Last year, the Turkish economy faced difficulties that stemmed from foreign currency attacks and rising costs and interest rates causing slowness in the construction sector.
The U.S. dollar/Turkish lira exchange rate, which is around 5.6-5.7 currently, rose to 6.5-7 last year from 3.8 at the end of 2017.
Turkey’s Central Bank has dropped its policy rate, which climbed from 8% to 24% last year, to 14% gradually during monetary policy meetings this year.
Currently, private and state banks provide housing loans with around 0.8% and 1% interest rates. Tavukcuoglu stressed: “These levels, up to 0.7%-0.8% or even 1%, are very good rates for our sector.”
Meanwhile, the demand for houses is not at the desired level but it is much better compared to the rates 1-1.5 years ago, he noted.
“About 200 kinds of goods are manufactured for the construction sector in Turkey,” he said, adding that the construction sector in Turkey should be revived for all these side sectors.
In Turkey, annually, around 700,000 new houses are built while over a million new and second-hand houses are sold.
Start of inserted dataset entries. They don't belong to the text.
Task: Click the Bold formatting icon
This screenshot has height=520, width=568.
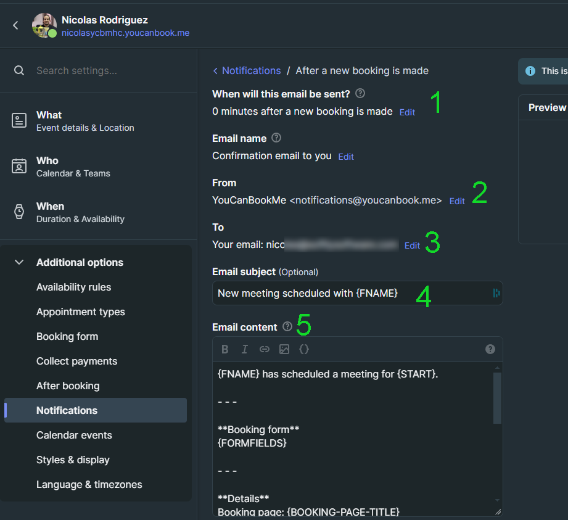Action: coord(225,349)
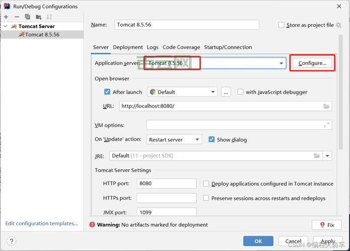This screenshot has height=251, width=350.
Task: Toggle the Show dialog checkbox
Action: (x=212, y=140)
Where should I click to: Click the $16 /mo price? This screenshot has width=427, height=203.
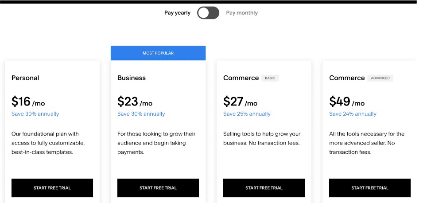[x=28, y=102]
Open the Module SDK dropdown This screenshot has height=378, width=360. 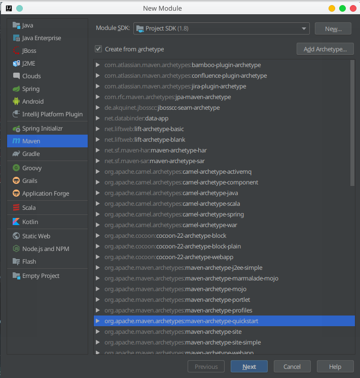pos(222,28)
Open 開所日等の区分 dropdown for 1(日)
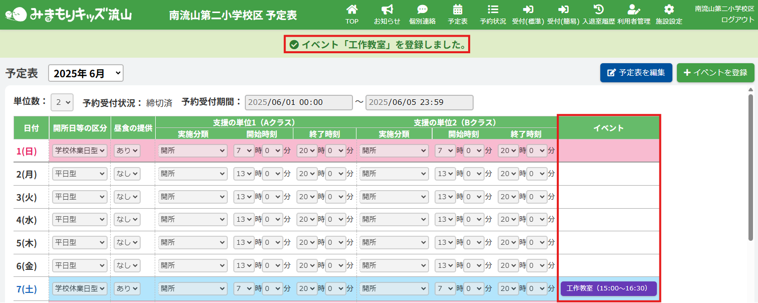The width and height of the screenshot is (758, 303). point(80,150)
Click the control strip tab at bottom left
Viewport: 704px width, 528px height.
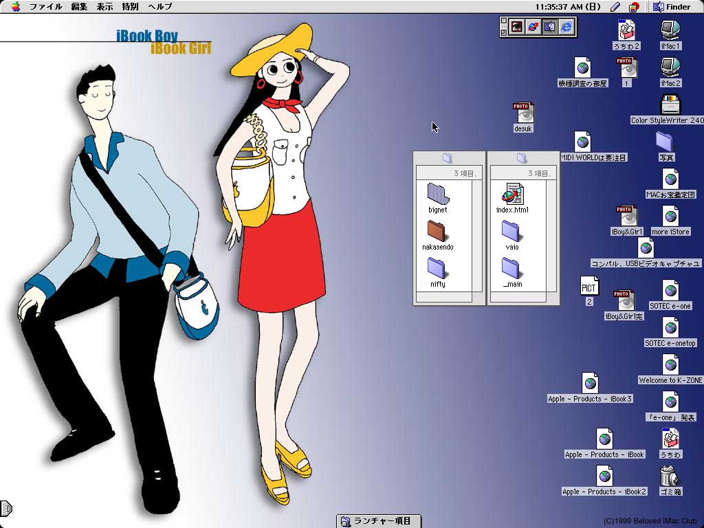6,509
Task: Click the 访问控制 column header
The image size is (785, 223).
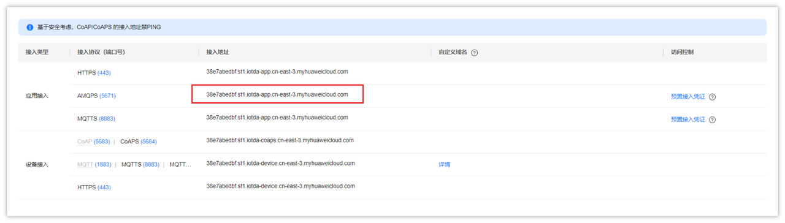Action: (x=682, y=53)
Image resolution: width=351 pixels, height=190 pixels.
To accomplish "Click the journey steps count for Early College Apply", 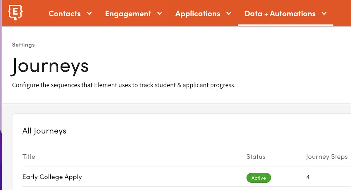I will pyautogui.click(x=307, y=177).
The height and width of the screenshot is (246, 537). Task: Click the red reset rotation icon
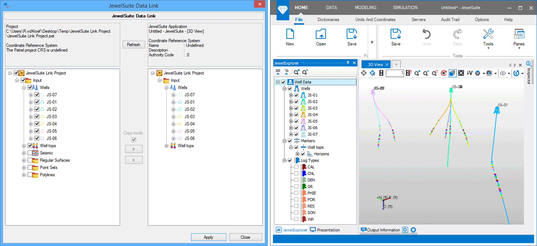coord(443,73)
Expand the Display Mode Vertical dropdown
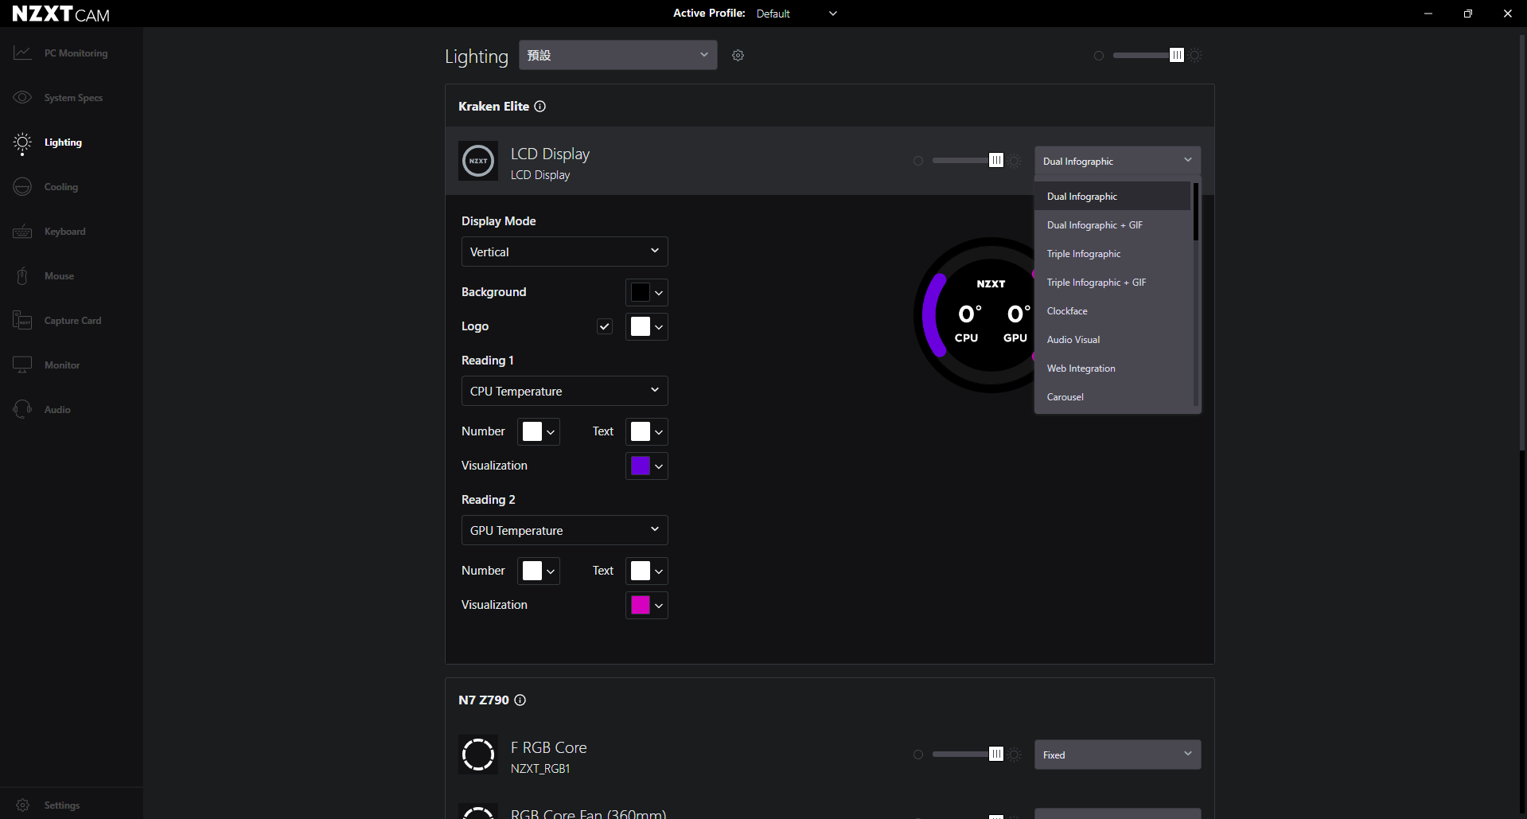This screenshot has height=819, width=1527. pos(564,252)
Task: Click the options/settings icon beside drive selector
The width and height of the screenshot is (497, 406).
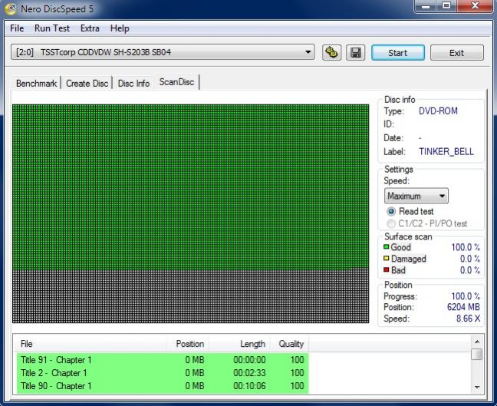Action: tap(331, 53)
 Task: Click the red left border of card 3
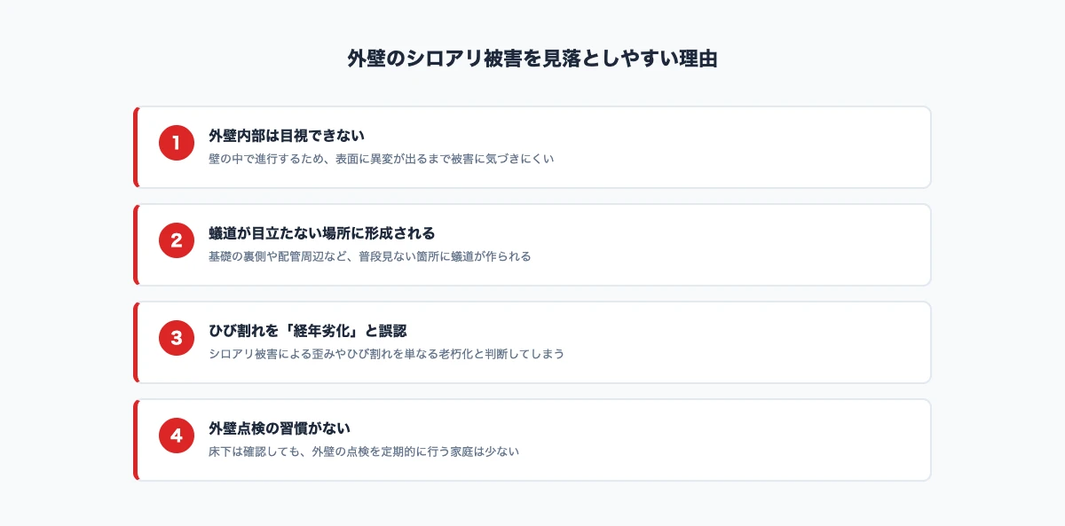[136, 342]
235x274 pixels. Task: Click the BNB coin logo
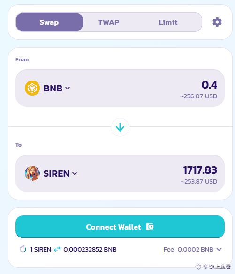(x=32, y=88)
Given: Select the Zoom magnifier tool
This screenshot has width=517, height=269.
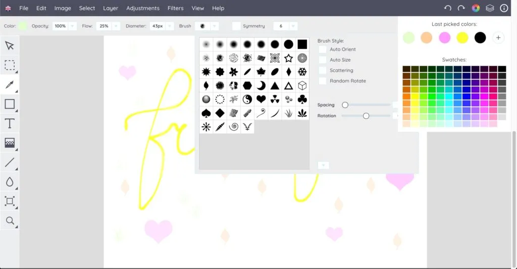Looking at the screenshot, I should pyautogui.click(x=10, y=220).
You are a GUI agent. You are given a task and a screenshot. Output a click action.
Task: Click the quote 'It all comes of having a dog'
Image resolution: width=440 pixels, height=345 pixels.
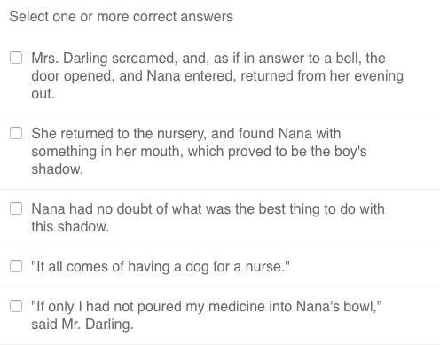(x=161, y=266)
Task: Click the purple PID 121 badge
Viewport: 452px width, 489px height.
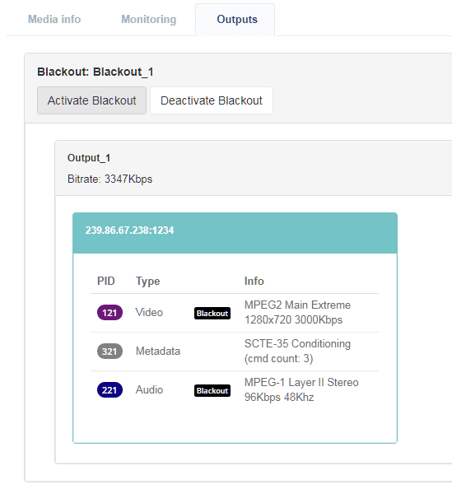Action: [x=110, y=313]
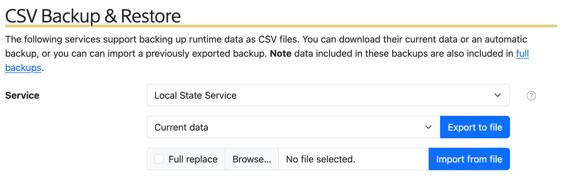Open the Service dropdown showing Local State Service
The height and width of the screenshot is (182, 564).
point(327,95)
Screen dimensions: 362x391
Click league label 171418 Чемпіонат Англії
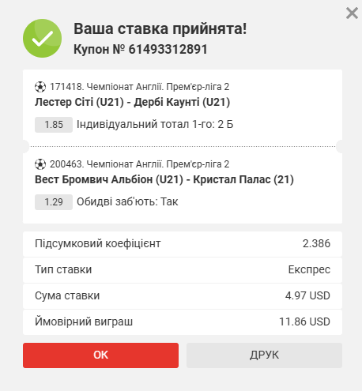click(139, 87)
The country eased the citizenship conditions for foreigners last year by reducing real estate worth limit to $250,000.
After the decision, the number of house sales to foreigners rose 19% year-on-year in January-October period.
Turkey focuses on Africa, Russia, Middle East
Turkey is the best country after China in the global construction market with its cost advantage and pace of projects, he recalled. Turkish contractors have undertaken around 10,000 projects worth $400 billion in 126 countries so far.
“But there is a recession in the world. We targeted dynamic regions such as Africa, Russia and a part of the Middle East,” he underlined.
Turkey’s contractors assume significant projects in African countries, Qatar, Russia, ad the Turkic republics.
He added: “I hope the Syrian war ends and a consensus is reached in Iraq. There will be a serious investment here.”
Turkey competes with Italy, Germany and the U.S. in the global construction market, he noted. Turkish contractors, which complete projects rapidly, can also assume high-level building projects which need longer times and higher budgets.